• BRANO DA LEGGERE
--*--

Per angoli compresi tra i 25 ed i 40 gradi il trattamento incruento ha lo scopo di fermare o rallentare l'evoluzione della curva. Esistono diverse soluzioni terapeutiche incruente adattabili alla gravità della situazione: dalla chinesiterapia, alla fisioterapia posturale secondo il metodo Mézièrese, alla fisioterapia in acqua. Per le situazioni più gravi si utilizzano corsetti di vario tipo (Milwaukee, gessati, Lionese, Lapadula ecc.), che hanno però lo svantaggio di limitare i movimenti e di essere molto scomodi per il paziente.
Oltre i 35°-40° si ricorre al trattamento chirurgico che ha lo scopo di bloccare la deformità impedendone l'evoluzione evitando così complicazioni respiratorie o neurologiche. L'uso di un corsetto gessato può rappresentare una valida terapia nei casi in cui l'accrescimento osseo debba ancora terminare. Il corsetto gessato viene altresì utilizzato in seguito al trattamento chirurgico per immobilizzare temporaneamente il rachide.
PIEDE PIATTO : Come agire?
Il piede è una struttura molto complessa con molpteplici funzioni quali il sostegno, l'equilibrio, la deambulazione.
La sua struttura è divisibile in 3 zone : - Avampiede - Mesopiede - Retropiede ; ognuna di queste aree è formata da diverse articolazioni tenute stabili da legamenti e tendini.
In posizione monopodalica, il piede poggia su tre punti: il calcagno, il primo metatarso e il quinto metatarso; quando ci troviamo davanti ad una accentuazione della curva che va dal calcagno al primo metatarso possiamo riscontrare il cosiddetto piede cavo, mentre una ridotta angolazione della curva tra gli stessi punti è il segno identificativo del PIEDE PIATTO.
Si parla di Piattismo del piede quando si ha lo spostamento del calcagno verso l'esterno con conseguente riduzione o appiattimento della volta longitudinale mediale e la pronazione persistente del piede.
Dunque il Piede Piatto non è una malattia ma un sintomo conseguente a:
1- una lassità ligamentosa ;
2- protrusione astragalica e rotazione verso il basso;
3- ipotonotrofia dei muscoli cavizzanti (tibiale posteriore, peroneo lungo, flessore lungo dell'alluce, flessore comune delle dita, muscoli intrinseci plantari).

--*--

• BLOCCO DI DATI
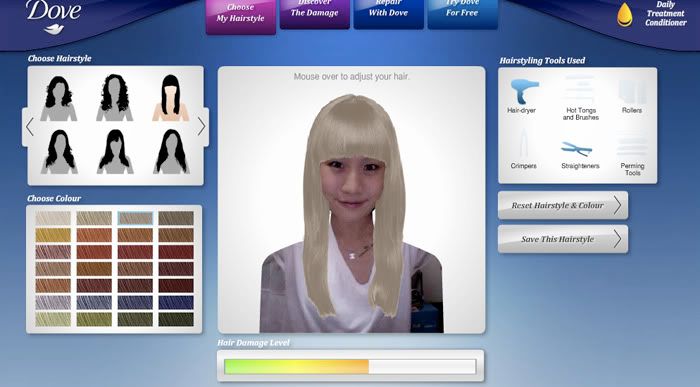Click the golden drop Daily Treatment Conditioner icon
This screenshot has width=700, height=387.
[625, 15]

--*--

• CONSEGNA
Riscrivi tutto il brano da "Il piede è una" giù fino a "legamenti e tendini.", mettendo "giunture" al posto di "articolazioni". Le righe riportate sono materiale a sé, separato dal brano.

• SOLUZIONE
Il piede è una struttura molto complessa con molpteplici funzioni quali il sostegno, l'equilibrio, la deambulazione.
La sua struttura è divisibile in 3 zone : - Avampiede - Mesopiede - Retropiede ; ognuna di queste aree è formata da diverse giunture tenute stabili da legamenti e tendini.